Unlike other social media apps, TikTok’s function is fairly limited, as all it enables users to do is create 15-second videos and share them with their network. Yet ByteDance managed to tap right into the core of youth’s fascination with micro-video content that’s light and entertaining, by offering a wide variety of effects and editing options (something that’s lacking from Facebook and Instagram stories). And so TikTok serves Gen Z and soon Alpha precisely what they’re after—content that is live, short, potentially-viral, and, well… silly.
The app’s popularity has been exploding over the past year. In 2018, TikTok was the fourth most downloaded non-game app, with 663 million new downloads, surpassing Instagram which gained 444 new downloads. In the App store alone, TikTok’s download rates exceeded those of Facebook, Messenger, and WhatsApp. Should the numbers remain steady, TikTok can be expected to surpass Facebook and Instagram in overall popularity worldwide (let us not forget that it also dominates the Southeast Asian market, something that Western apps are unable to do due to censorship barriers).
The conquering of the social media landscape by TikTok could have several ramifications. Firstly, it would most likely alter the way in which the future generation communicates, with words and pictures replaced by short, heavily edited memes.

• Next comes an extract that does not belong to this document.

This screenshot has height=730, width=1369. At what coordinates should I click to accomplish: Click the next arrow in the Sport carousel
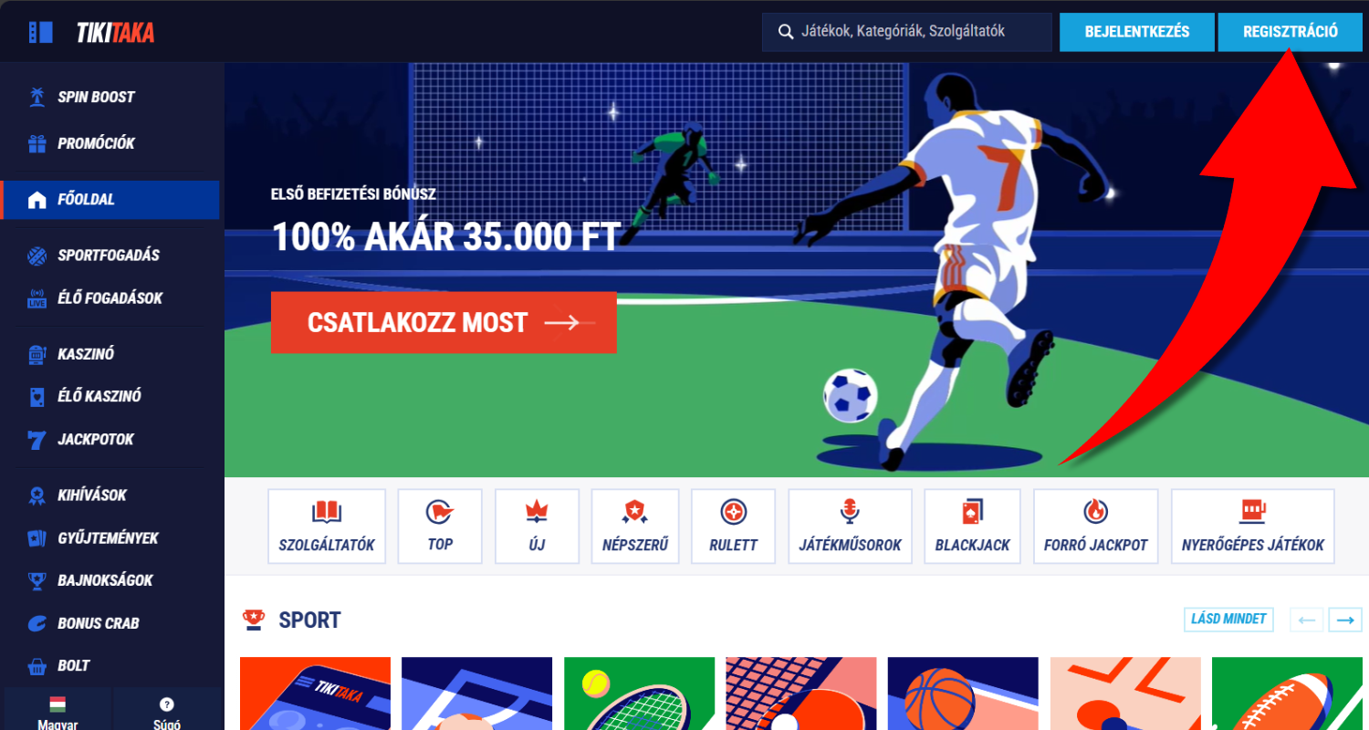(x=1345, y=620)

It would also generate significant changes in the market, which currently relies heavily on the models of existing social media platforms, such as Instagram. In a TikTok-dominated world, influences, businesses, and corporations will have to find a new way to promote their products, capture the attention of buyers, and adapt to new metrics indicating popularity and profitability.
Finally, what would be the consequences of having a Chinese company owning all our social-media data? This question may be too vague to answer with certainty, but China’s policies regarding censorship, surveillance, and curtailing of freedom of speech sure make this prospect unsettling (to put it mildly).
On a more personal level, a TikTok takeover gives us a chance to reexamine our interaction with social media. Before replicating our virtual lives onto yet another platform we, the veterans of the social media revolution, must ask ourselves: where are we going with this? Do these platforms contribute to or impede our personal and spiritual growth? What toll have they been taking on our mental wellbeing? Can our thoughts and feelings and aspirations be effectively expressed in a 15-second video? And what would be the consequences for doing so?
The rise of TikTok gives us a golden opportunity to question. To prioritise. To reconsider the value of life beyond the screen.